▸ EXERCISE AIM
Copy exactly the lines of the records below, and only those lines, beginning with the line that contains "Where should I" and ending with the line that contains "Instruction: Select the".

▸ DATA FOR PROCESSING
++++

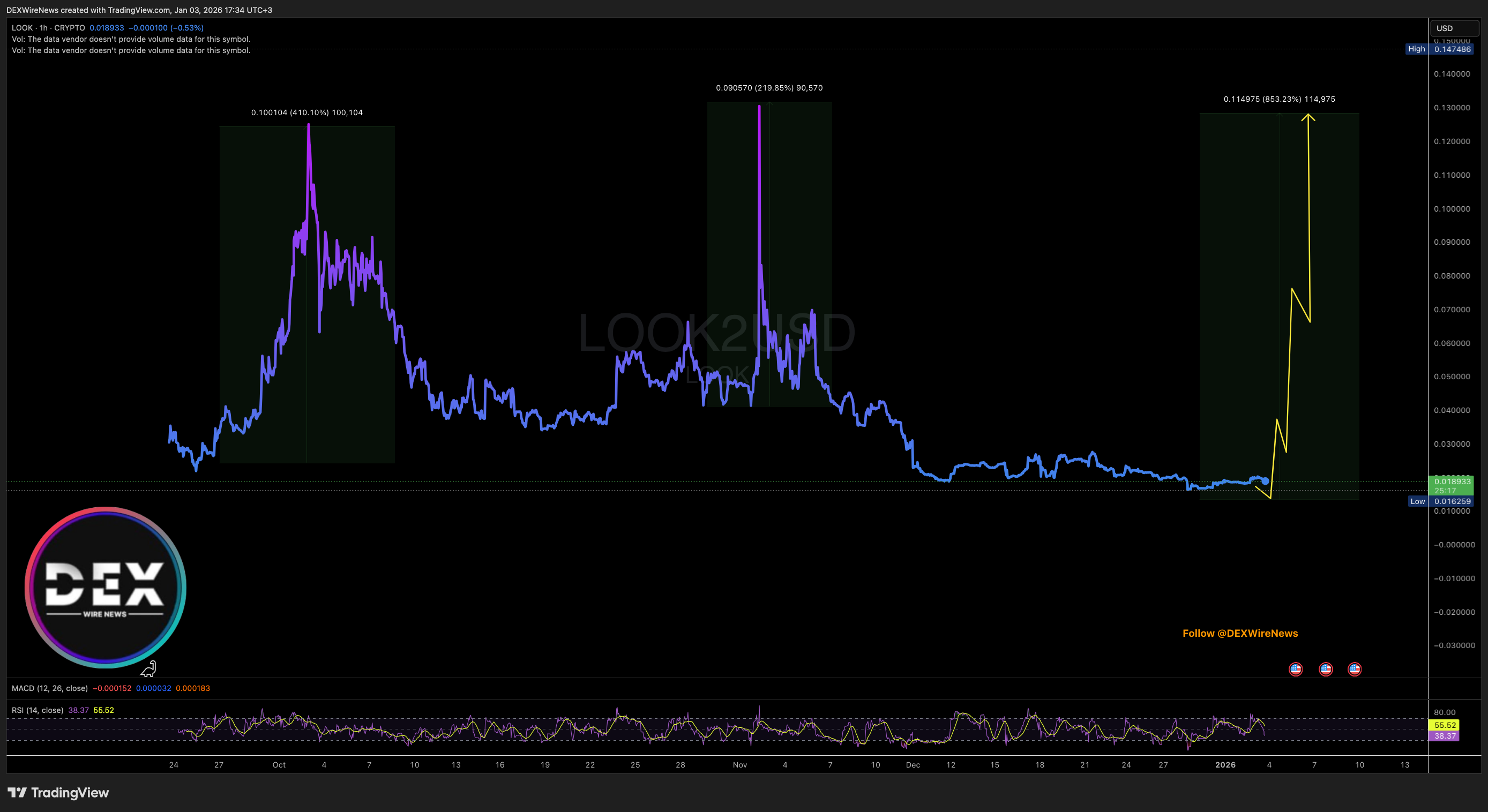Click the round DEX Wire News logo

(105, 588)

++++

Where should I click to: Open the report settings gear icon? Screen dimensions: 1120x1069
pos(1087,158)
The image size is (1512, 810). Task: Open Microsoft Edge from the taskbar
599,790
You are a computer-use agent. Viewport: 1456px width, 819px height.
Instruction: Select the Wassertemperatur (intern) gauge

++++

▸ EXERCISE OUTPUT
Where should I click to: Open the report settings gear icon? Screen dimensions: 1120x1069
pos(1087,158)
The image size is (1512, 810). Task: Open Microsoft Edge from the taskbar
599,790
You are a computer-use agent. Viewport: 1456px width, 819px height.
Instruction: Select the Wassertemperatur (intern) gauge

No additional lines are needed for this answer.